Rapper Duke Deuce is authentic and crunk
Memphis rapper Duke Deuce (Photo by Rashad Milligan for rolling out)

Duke Deuce is having the time of life. The energetic Memphis, Tennessee, artist who exploded on the scene with the 2019 single “Crunk Ain’t Dead” is always truly himself on stage and credits it to the culture of his hometown.

On May 5 in Atlanta, the Quality Control artist headlined an event for Cxmmunity Media, a company that does it all from entertainment to e-sports. Cxmmunity is led by 29-year-old HBCU graduate Ryan Johnson. After the show, Deuce talked with rolling out about his background and who he sees coming up next out of his city.

How did you get connected with Ryan and Cxmmunity?

I think they threw an event for [Off]set before, Offset and I performed at that [event]. Somehow, they just ended up reaching out to the team and we linked up.

What does it mean to you to perform for a Black business like Ryan’s?

Come on, man. It means the most to me, bro. Black-owned, giving back, our people need that type of love and I’m here to support them.

You seem very progressive. You have two female DJs, how did that come about?

Memphis, mane. Everybody hustles in the city. Memphis is a city of hustlers. Somehow I just ran into those two, and I wanted them to be my DJs.

Speaking of Black women from Memphis, Glorilla has really gotten a lot of attention lately. How do you feel about her and the other female artists from Memphis?

Bro. I’m so f—ing proud of them. All of them are doing their thing, but Glo’s just going crazy, bro. Like, she’s in that moment of my “Crunk Ain’t Dead” right now. Aye, shout-out to her, shout-out to my boy Hitkidd too, he’s holding s— down over there.
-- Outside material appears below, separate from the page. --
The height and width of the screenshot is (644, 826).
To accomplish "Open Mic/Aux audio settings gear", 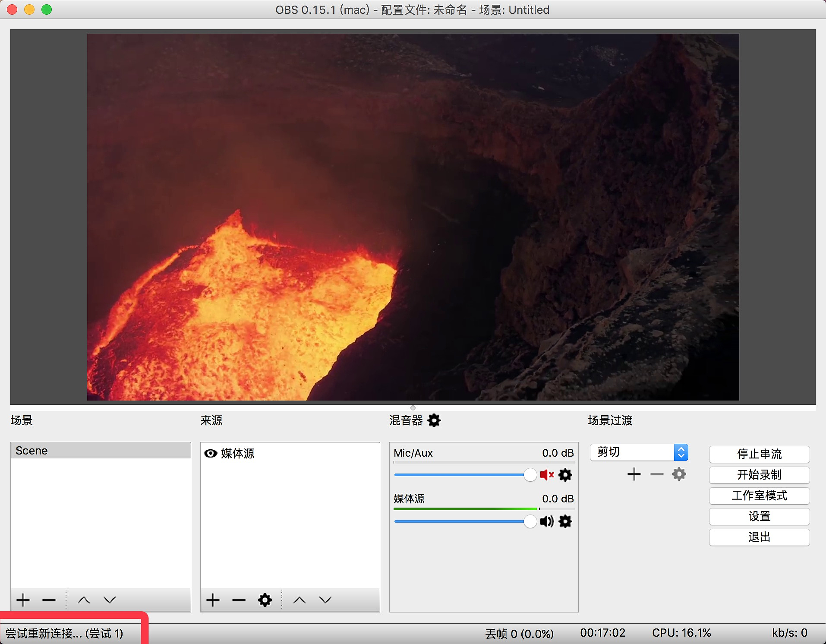I will tap(565, 475).
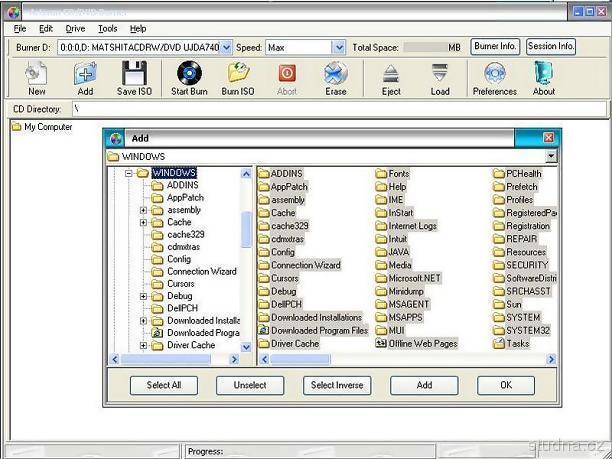The image size is (612, 459).
Task: Open the About toolbar icon
Action: tap(544, 78)
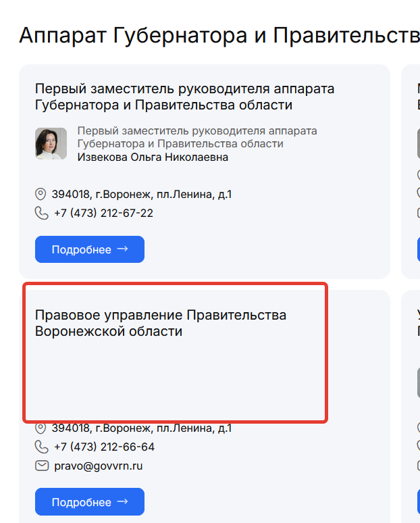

I wish them many blessings.

How’d you get that joy and confidence to be yourself and dance everywhere?

I’m honestly just being a Memphis n—-, bruh. … That’s what Memphis was back in the day and I’m really just keeping that same energy that I liked from Memphis and putting it back in their face. It makes me different because I’m just being myself.

When the allegations of Isaiah Rashad surfaced, you were one of the more vocal artists to come out and support him. Why was it important for you to be there for another Black man like that?

I got a thing against bullying. I don’t like that type of s—. I hate it, to be honest. There aren’t too many things I hate in the world, but I hate f—— bullying. Imma put it like this — half of the motherf—— that be talking s— and got something to say — they do the same s—. … Mane, everybody got something they do or like on the side. I ain’t saying I’m one of them, but at the same time, you ain’t finna clown the next motherf—– because of what they like. I don’t give a f—. Do what you do. That’s what Crunkstars are about.